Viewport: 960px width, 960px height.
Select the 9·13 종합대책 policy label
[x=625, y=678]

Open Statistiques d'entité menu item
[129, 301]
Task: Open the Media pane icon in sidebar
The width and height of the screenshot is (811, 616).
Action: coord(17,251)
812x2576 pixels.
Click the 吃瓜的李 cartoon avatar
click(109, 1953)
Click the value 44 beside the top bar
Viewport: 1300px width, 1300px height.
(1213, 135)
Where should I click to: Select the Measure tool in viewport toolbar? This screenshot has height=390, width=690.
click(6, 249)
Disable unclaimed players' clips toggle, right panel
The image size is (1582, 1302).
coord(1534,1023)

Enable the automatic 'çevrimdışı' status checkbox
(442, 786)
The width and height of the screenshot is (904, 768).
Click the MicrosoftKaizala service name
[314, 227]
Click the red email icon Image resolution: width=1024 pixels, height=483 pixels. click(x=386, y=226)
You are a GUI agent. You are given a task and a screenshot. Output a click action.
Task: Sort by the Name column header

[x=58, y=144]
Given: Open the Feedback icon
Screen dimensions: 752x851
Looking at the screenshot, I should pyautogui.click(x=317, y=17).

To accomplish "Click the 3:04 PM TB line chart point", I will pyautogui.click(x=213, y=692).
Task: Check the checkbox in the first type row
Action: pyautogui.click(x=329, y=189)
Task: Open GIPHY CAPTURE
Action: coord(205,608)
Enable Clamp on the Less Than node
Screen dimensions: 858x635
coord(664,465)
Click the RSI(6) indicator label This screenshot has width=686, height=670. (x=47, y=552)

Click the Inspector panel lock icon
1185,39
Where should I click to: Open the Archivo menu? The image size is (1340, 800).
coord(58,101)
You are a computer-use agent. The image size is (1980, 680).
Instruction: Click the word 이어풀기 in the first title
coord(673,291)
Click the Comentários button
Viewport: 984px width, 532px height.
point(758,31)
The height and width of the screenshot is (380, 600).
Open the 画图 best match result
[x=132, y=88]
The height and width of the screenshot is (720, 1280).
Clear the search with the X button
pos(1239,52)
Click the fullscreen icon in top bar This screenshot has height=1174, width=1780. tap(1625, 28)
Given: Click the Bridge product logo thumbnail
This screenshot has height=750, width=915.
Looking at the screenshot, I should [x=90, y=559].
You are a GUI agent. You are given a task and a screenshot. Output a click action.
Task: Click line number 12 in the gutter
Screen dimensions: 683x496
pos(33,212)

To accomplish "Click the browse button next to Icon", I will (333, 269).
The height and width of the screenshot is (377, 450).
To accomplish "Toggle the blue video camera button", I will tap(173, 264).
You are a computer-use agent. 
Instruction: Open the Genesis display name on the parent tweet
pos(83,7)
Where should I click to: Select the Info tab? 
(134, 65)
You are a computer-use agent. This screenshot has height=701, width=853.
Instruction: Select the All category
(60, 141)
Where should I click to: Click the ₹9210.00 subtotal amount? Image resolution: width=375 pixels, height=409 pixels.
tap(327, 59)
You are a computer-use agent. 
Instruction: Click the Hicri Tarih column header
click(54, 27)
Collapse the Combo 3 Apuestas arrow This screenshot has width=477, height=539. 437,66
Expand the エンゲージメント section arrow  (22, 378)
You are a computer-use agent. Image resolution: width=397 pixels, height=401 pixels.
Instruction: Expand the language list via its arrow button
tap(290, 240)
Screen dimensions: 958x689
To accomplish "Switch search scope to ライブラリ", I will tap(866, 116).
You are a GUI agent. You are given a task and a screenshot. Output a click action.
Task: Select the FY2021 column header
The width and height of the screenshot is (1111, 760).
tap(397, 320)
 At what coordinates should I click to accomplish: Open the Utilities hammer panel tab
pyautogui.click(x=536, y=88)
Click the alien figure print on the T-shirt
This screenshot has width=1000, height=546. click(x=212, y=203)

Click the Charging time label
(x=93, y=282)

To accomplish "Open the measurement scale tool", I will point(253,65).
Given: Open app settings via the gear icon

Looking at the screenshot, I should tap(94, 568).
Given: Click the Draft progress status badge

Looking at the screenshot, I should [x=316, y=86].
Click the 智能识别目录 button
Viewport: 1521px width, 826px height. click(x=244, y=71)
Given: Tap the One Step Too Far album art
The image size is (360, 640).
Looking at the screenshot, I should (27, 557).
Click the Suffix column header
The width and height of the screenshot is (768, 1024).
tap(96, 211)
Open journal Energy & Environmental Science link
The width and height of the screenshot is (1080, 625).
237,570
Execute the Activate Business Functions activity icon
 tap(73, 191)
**********
Output the listing above word for word.

* **RESPONSE TO THIS TASK**:
Viewport: 960px width, 960px height.
Select the 9·13 종합대책 policy label
[x=625, y=678]

Open Statistiques d'entité menu item
[129, 301]
Task: Open the Media pane icon in sidebar
The width and height of the screenshot is (811, 616).
Action: coord(17,251)
812x2576 pixels.
Click the 吃瓜的李 cartoon avatar
click(109, 1953)
Click the value 44 beside the top bar
Viewport: 1300px width, 1300px height.
(1213, 135)
Where should I click to: Select the Measure tool in viewport toolbar? This screenshot has height=390, width=690.
click(6, 249)
Disable unclaimed players' clips toggle, right panel
The image size is (1582, 1302).
coord(1534,1023)

Enable the automatic 'çevrimdışı' status checkbox
(442, 786)
The width and height of the screenshot is (904, 768).
Click the MicrosoftKaizala service name
[314, 227]
Click the red email icon Image resolution: width=1024 pixels, height=483 pixels. click(x=386, y=226)
You are a GUI agent. You are given a task and a screenshot. Output a click action.
Task: Sort by the Name column header

[x=58, y=144]
Given: Open the Feedback icon
Screen dimensions: 752x851
Looking at the screenshot, I should pyautogui.click(x=317, y=17).

To accomplish "Click the 3:04 PM TB line chart point", I will pyautogui.click(x=213, y=692).
Task: Check the checkbox in the first type row
Action: pyautogui.click(x=329, y=189)
Task: Open GIPHY CAPTURE
Action: coord(205,608)
Enable Clamp on the Less Than node
Screen dimensions: 858x635
coord(664,465)
Click the RSI(6) indicator label This screenshot has width=686, height=670. (x=47, y=552)

Click the Inspector panel lock icon
1185,39
Where should I click to: Open the Archivo menu? The image size is (1340, 800).
coord(58,101)
You are a computer-use agent. The image size is (1980, 680).
Instruction: Click the word 이어풀기 in the first title
coord(673,291)
Click the Comentários button
Viewport: 984px width, 532px height.
point(758,31)
The height and width of the screenshot is (380, 600).
Open the 画图 best match result
[x=132, y=88]
The height and width of the screenshot is (720, 1280).
Clear the search with the X button
pos(1239,52)
Click the fullscreen icon in top bar This screenshot has height=1174, width=1780. tap(1625, 28)
Given: Click the Bridge product logo thumbnail
This screenshot has height=750, width=915.
Looking at the screenshot, I should [x=90, y=559].
You are a GUI agent. You are given a task and a screenshot. Output a click action.
Task: Click line number 12 in the gutter
Screen dimensions: 683x496
pos(33,212)

To accomplish "Click the browse button next to Icon", I will (333, 269).
The height and width of the screenshot is (377, 450).
To accomplish "Toggle the blue video camera button", I will tap(173, 264).
You are a computer-use agent. 
Instruction: Open the Genesis display name on the parent tweet
pos(83,7)
Where should I click to: Select the Info tab? 
(134, 65)
You are a computer-use agent. This screenshot has height=701, width=853.
Instruction: Select the All category
(60, 141)
Where should I click to: Click the ₹9210.00 subtotal amount? Image resolution: width=375 pixels, height=409 pixels.
tap(327, 59)
You are a computer-use agent. 
Instruction: Click the Hicri Tarih column header
click(54, 27)
Collapse the Combo 3 Apuestas arrow This screenshot has width=477, height=539. 437,66
Expand the エンゲージメント section arrow  (22, 378)
You are a computer-use agent. Image resolution: width=397 pixels, height=401 pixels.
Instruction: Expand the language list via its arrow button
tap(290, 240)
Screen dimensions: 958x689
To accomplish "Switch search scope to ライブラリ", I will tap(866, 116).
You are a GUI agent. You are given a task and a screenshot. Output a click action.
Task: Select the FY2021 column header
The width and height of the screenshot is (1111, 760).
tap(397, 320)
 At what coordinates should I click to accomplish: Open the Utilities hammer panel tab
pyautogui.click(x=536, y=88)
Click the alien figure print on the T-shirt
This screenshot has width=1000, height=546. click(x=212, y=203)

Click the Charging time label
(x=93, y=282)

To accomplish "Open the measurement scale tool", I will point(253,65).
Given: Open app settings via the gear icon

Looking at the screenshot, I should tap(94, 568).
Given: Click the Draft progress status badge

Looking at the screenshot, I should [x=316, y=86].
Click the 智能识别目录 button
Viewport: 1521px width, 826px height. click(x=244, y=71)
Given: Tap the One Step Too Far album art
The image size is (360, 640).
Looking at the screenshot, I should (27, 557).
Click the Suffix column header
The width and height of the screenshot is (768, 1024).
tap(96, 211)
Open journal Energy & Environmental Science link
The width and height of the screenshot is (1080, 625).
237,570
Execute the Activate Business Functions activity icon
 tap(73, 191)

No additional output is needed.